> [Exercise brief]
According to the article on COVID-19 in Marathon County, what percentage of staffed beds in the north central region was immediately available as of Dec. 3?

> [Extract to read]
####
Laboratory technicians Justin Lange, left, and Akanksh Shetty observe social distancing while creating viral transport media at the University of Illinois. The fluid is used to preserve patient test samples for COVID-19. Courtesy of Ann Hyoung Sook/University of Illinois

By Shereen Siewert

Health officials in Marathon County are reporting six additional resident deaths – five confirmed and one probable – due to COVID-19, though the number of new cases has continued a downward trend.

The county reached a new milestone, as more than 10,000 people have so far been infected with COVID-19, according to the Marathon County Health Department. That means one in 13 Marathon County residents have tested positive to date.

In the north central region, which includes Marathon, Portage, Lincoln, Langlade, Oneida, Vilas, Wood, Clark, Taylor, Oneida, Price, Forest and Iron Counties, hospitals continue to report a heavy strain on staff and capacity. Just 11 percent of staffed beds are immediately available in the region as of Dec. 3, according to the Department of Health Services. The north central region is reporting 159 inpatients being treated for COVID-19, 31 of which are in intensive care units.

Statewide, COVID numbers have trended downward in recent days. Despite cautious optimism among many residents, health officials say the trend might not last because fewer testing sites were open over the holiday weekend. Health authorities had warned that the numbers could fluctuate strongly before and after Thanksgiving, as they often do around holidays and weekends. Because of reporting delays, the figures often drop, then rise sharply days later as state and local health agencies catch up with the backlog.

White House Coronavirus Task Force coordinator Deborah Birx on Sunday said young people who went home for the holiday and gathered in groups should be tested five to 10 days afterward.

States, including Wisconsin, drafted plans Thursday for who will go to the front of the line when the first doses of COVID-19 vaccine become available later this month, as U.S. deaths from the outbreak eclipsed 3,100 in a single day, obliterating the record set last spring.

With initial supplies of the vaccine certain to be limited, governors and other state officials are weighing both health and economic concerns in deciding the order in which the shots will be dispensed.
####
Saved data entries
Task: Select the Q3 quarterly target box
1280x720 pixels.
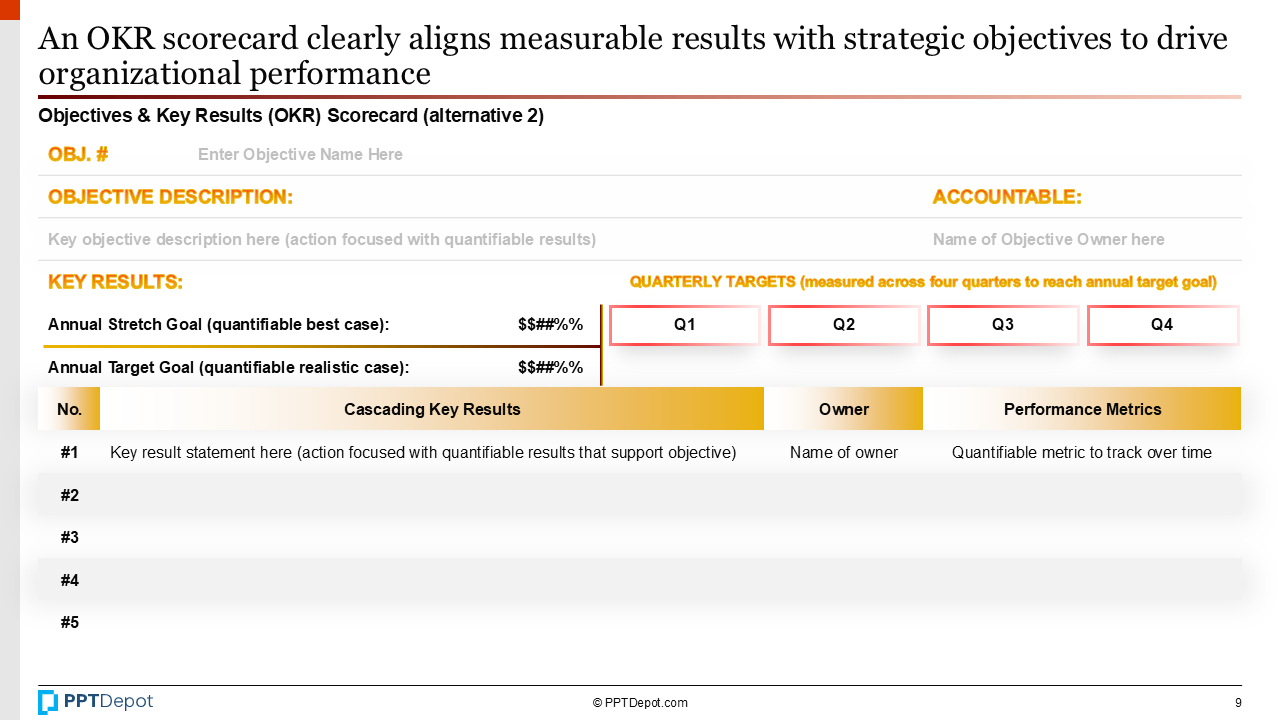Action: (1003, 325)
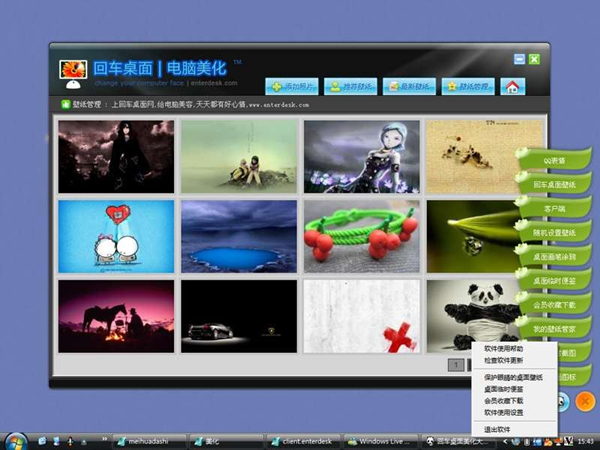
Task: Choose 检查软件更新 in context menu
Action: [x=510, y=361]
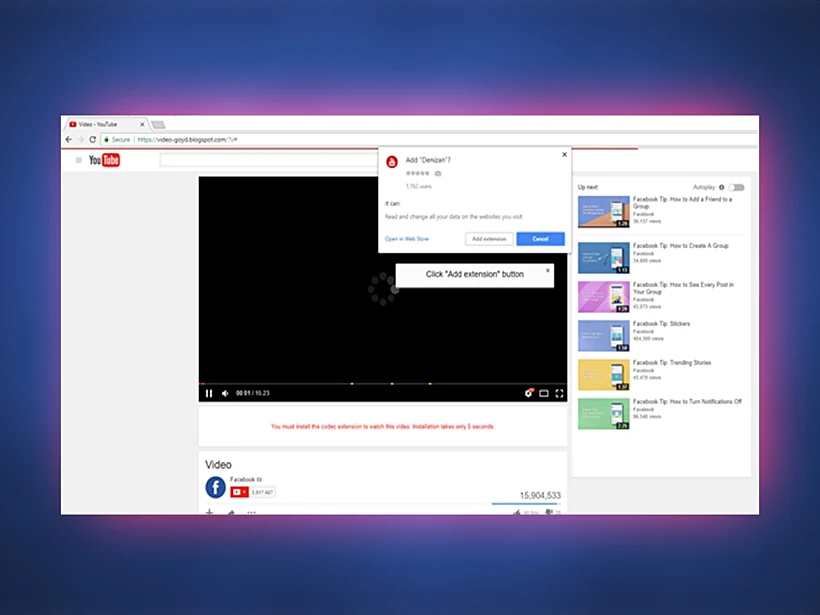Open the browser customize menu at top right
820x615 pixels.
click(x=749, y=139)
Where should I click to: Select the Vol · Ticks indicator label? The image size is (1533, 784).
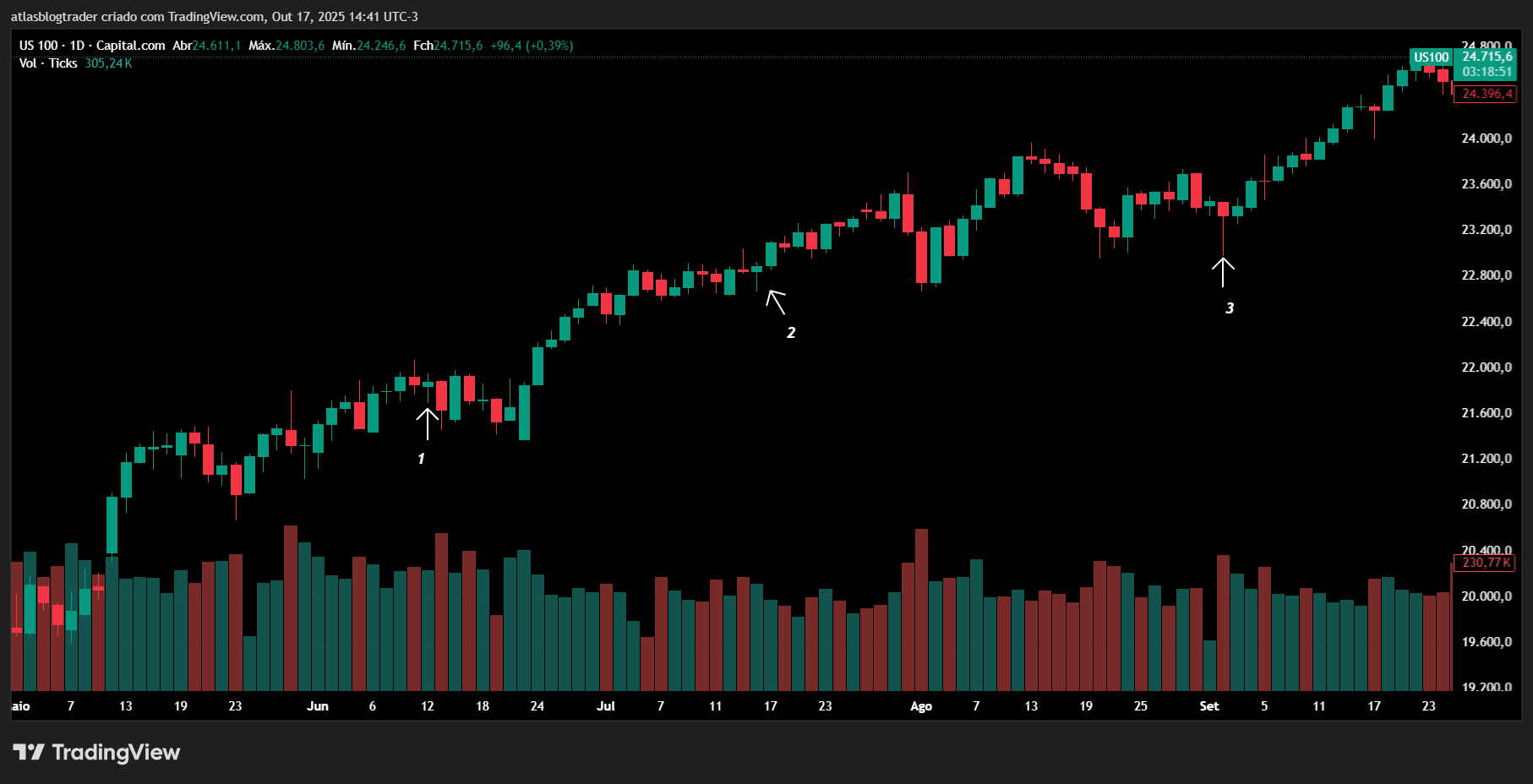pos(48,63)
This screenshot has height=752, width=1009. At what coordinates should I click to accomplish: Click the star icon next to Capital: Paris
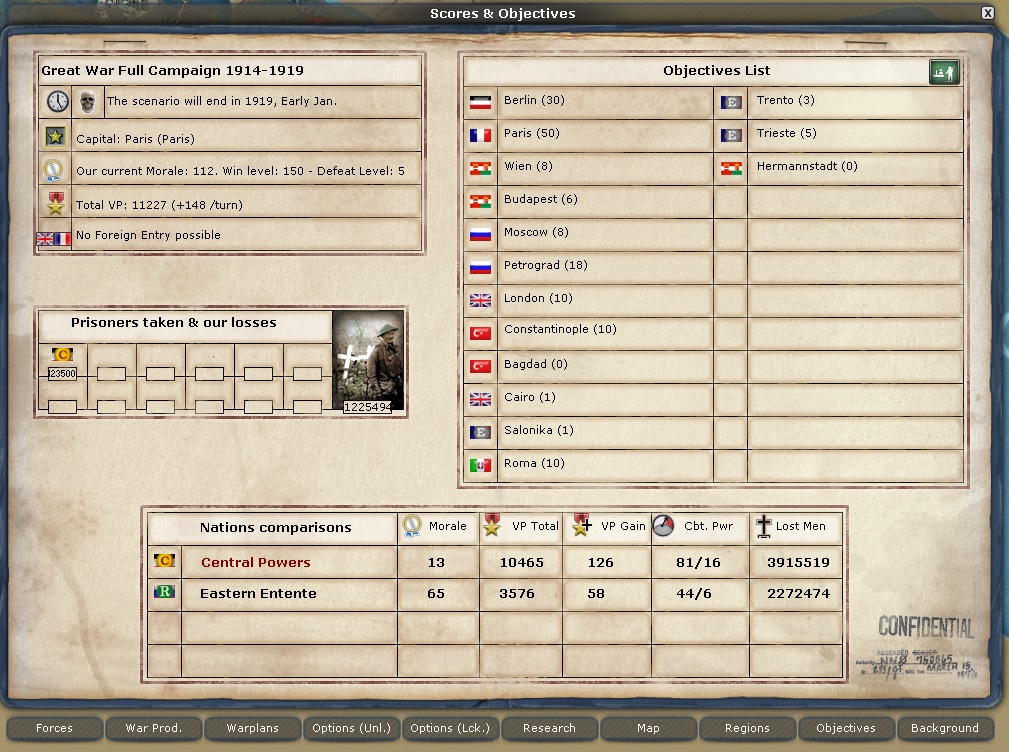(x=54, y=137)
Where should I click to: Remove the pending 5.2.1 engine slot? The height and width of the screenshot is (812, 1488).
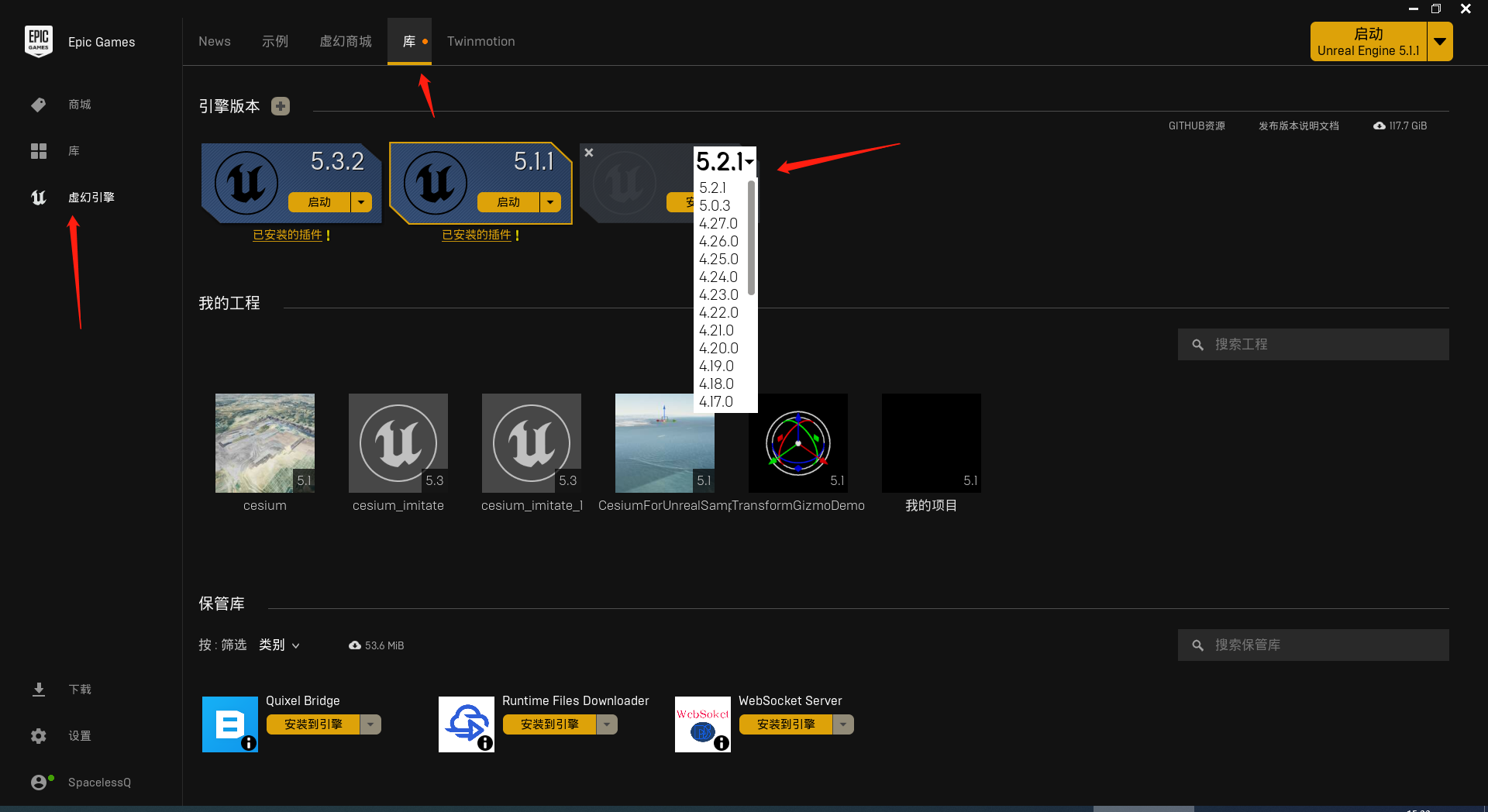589,153
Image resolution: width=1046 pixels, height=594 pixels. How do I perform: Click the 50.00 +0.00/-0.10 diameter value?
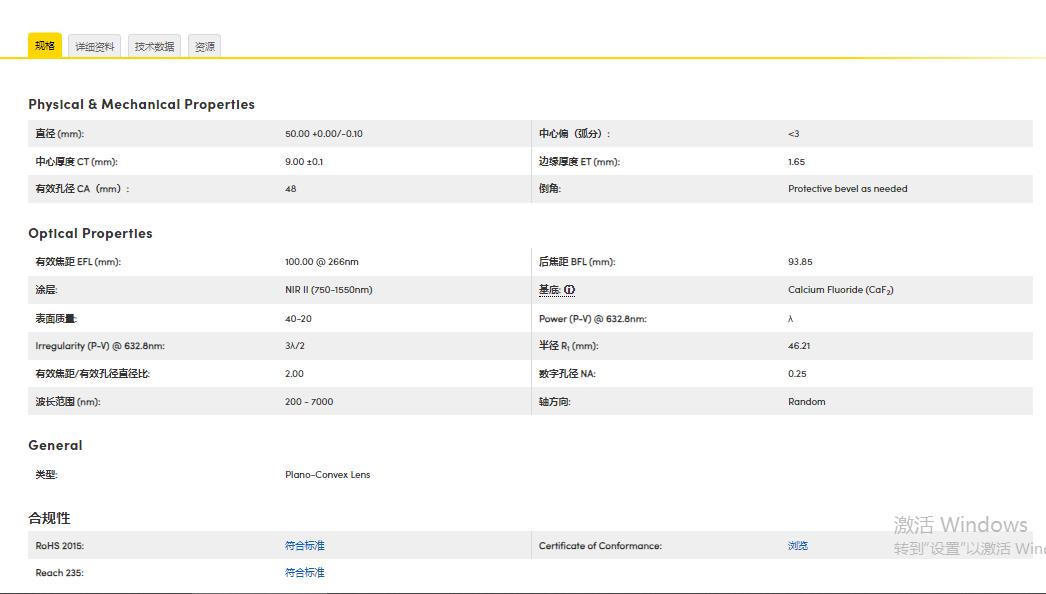(x=323, y=134)
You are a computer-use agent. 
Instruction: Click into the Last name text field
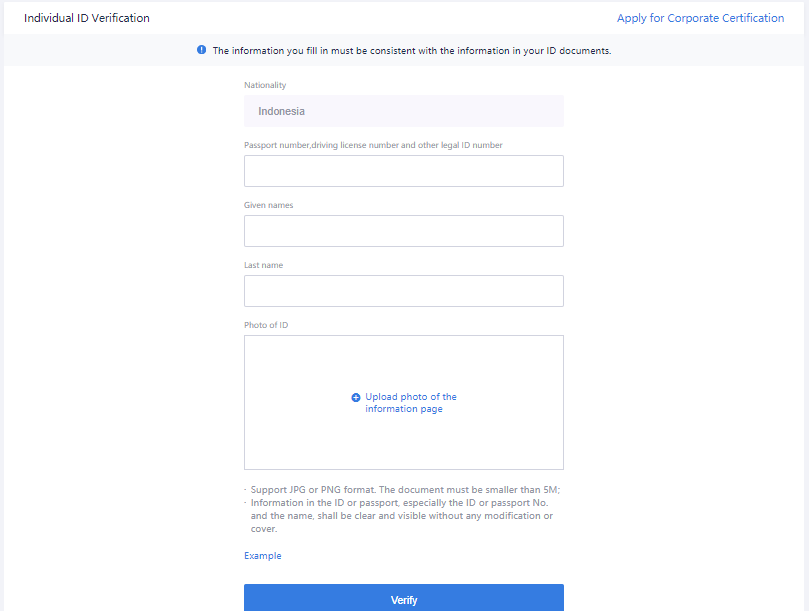click(x=404, y=291)
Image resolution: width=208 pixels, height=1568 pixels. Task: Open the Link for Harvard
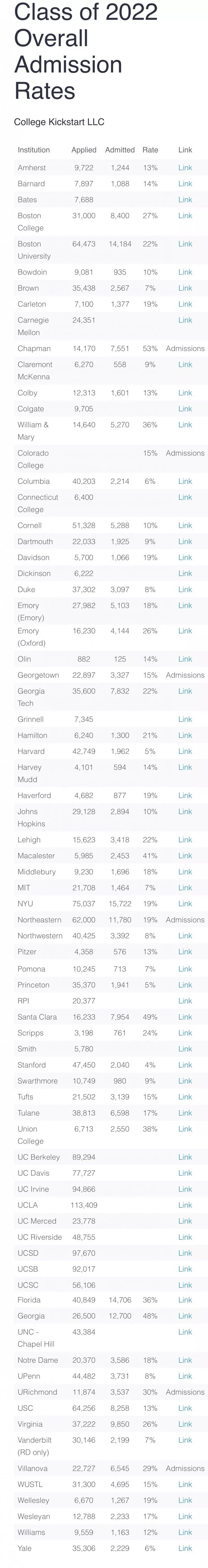point(185,751)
####
> [Solution to this exercise]
11 percent